I’m going to pretend that there’s just some odd disturbance in the force that is causing whatever the heck this funk I found myself in today. This week.
I need to get to a center. I had a good work week this week, but it was not my own personal work. Monday I was inspired and on fire and was all ready to jump in and do all the things and get organized and knock it out of the park—-and now here I am Friday night. Same place as Monday, but without the mojo.
Spiritually, nothing. I’m a void. No synchronicity, no meditation. Last night while lying in bed browsing something on the phone, the windows were open and it felt SO GOOD. And the entire time I was having an odd feeling of déjà vu. Which is laughable because, hello, window open and fresh air in Spring? Yeah it happens every year idiot.
Some angry little Jenny crawled inside me the last two days and is just not allowing me to get back to center. Not that I ever found center, I was on my way and then mom got in the accident and I think I have made that the focus of all the things. The cord is GONE and BROKEN solid. Mom hardly has been messaging me let alone me needing to feel sad or bad or mad for her. I think having her in my life every day for six weeks and now, nothing, well, that is getting to me too somehow. Who’da thunk it, right?
Oh wait. I remember I was browsing through pages and pages of pretty spring dresses last night and this morning while in bed. Why I am sharing this, no idea. I didn’t order any of them, so yeah.

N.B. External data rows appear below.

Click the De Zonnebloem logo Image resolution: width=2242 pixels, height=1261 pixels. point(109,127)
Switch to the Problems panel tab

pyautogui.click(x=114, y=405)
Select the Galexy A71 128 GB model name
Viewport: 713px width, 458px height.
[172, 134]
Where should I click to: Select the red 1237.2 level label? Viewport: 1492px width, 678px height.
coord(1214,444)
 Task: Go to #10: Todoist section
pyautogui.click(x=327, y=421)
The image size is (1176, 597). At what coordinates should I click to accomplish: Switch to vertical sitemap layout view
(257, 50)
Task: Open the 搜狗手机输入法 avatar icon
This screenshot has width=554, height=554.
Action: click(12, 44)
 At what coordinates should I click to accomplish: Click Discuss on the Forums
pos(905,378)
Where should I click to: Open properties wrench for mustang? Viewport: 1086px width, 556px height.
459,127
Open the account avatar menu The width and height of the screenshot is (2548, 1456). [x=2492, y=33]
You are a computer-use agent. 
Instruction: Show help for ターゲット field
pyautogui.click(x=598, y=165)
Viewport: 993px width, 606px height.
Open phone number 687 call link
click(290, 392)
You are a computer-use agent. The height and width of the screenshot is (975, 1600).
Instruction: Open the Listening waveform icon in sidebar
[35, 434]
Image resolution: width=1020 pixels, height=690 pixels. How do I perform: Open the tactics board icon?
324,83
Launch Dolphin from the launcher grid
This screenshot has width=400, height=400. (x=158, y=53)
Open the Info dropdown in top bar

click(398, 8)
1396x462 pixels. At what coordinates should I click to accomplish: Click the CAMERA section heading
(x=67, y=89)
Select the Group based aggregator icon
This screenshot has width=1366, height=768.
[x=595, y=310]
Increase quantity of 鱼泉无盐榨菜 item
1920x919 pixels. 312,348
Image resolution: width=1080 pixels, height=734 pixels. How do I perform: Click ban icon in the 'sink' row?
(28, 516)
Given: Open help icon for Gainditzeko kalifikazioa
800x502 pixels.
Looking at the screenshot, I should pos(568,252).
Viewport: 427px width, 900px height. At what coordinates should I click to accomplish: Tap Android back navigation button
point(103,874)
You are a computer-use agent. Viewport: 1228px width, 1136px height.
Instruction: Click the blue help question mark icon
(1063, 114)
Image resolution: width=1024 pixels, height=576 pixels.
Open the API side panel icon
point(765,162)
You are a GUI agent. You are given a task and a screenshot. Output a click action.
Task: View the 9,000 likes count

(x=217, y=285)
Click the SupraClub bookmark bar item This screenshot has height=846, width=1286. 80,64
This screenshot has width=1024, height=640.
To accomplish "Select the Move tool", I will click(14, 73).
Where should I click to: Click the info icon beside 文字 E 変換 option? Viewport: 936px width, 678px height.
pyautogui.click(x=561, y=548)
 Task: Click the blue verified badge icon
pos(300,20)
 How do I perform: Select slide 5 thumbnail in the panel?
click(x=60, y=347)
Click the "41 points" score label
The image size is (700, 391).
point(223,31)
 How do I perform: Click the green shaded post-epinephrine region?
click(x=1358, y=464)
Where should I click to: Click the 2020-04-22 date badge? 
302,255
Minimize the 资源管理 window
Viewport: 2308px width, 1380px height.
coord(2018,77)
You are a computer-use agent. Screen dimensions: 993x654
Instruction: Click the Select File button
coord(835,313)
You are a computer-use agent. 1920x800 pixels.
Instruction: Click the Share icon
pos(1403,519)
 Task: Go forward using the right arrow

AND it occurred to me—fleeting thought in my head a few sentences back that when I was talking about angry Jenny, I have been taking those artificial water pills to reduce bloating again. They make me less bloated, they make me pee a lot (and I don’t even take them as stated, I do less.) And they make my pee smell fake and funky. And maybe they make me moody? For some reason all I want to say when I am writing about it is fake fake fake. Hmmmm. Perhaps my body is trying to tell me there’s a good healthy way to get rid of bloat, called vegetables. Sort of like that seed of intention I posted during the new moon?
Nyah, that’s crazy talk.
I also ordered out pizza and subs after I knew I shouldn’t. And the “sign” I asked for said not to. But I did.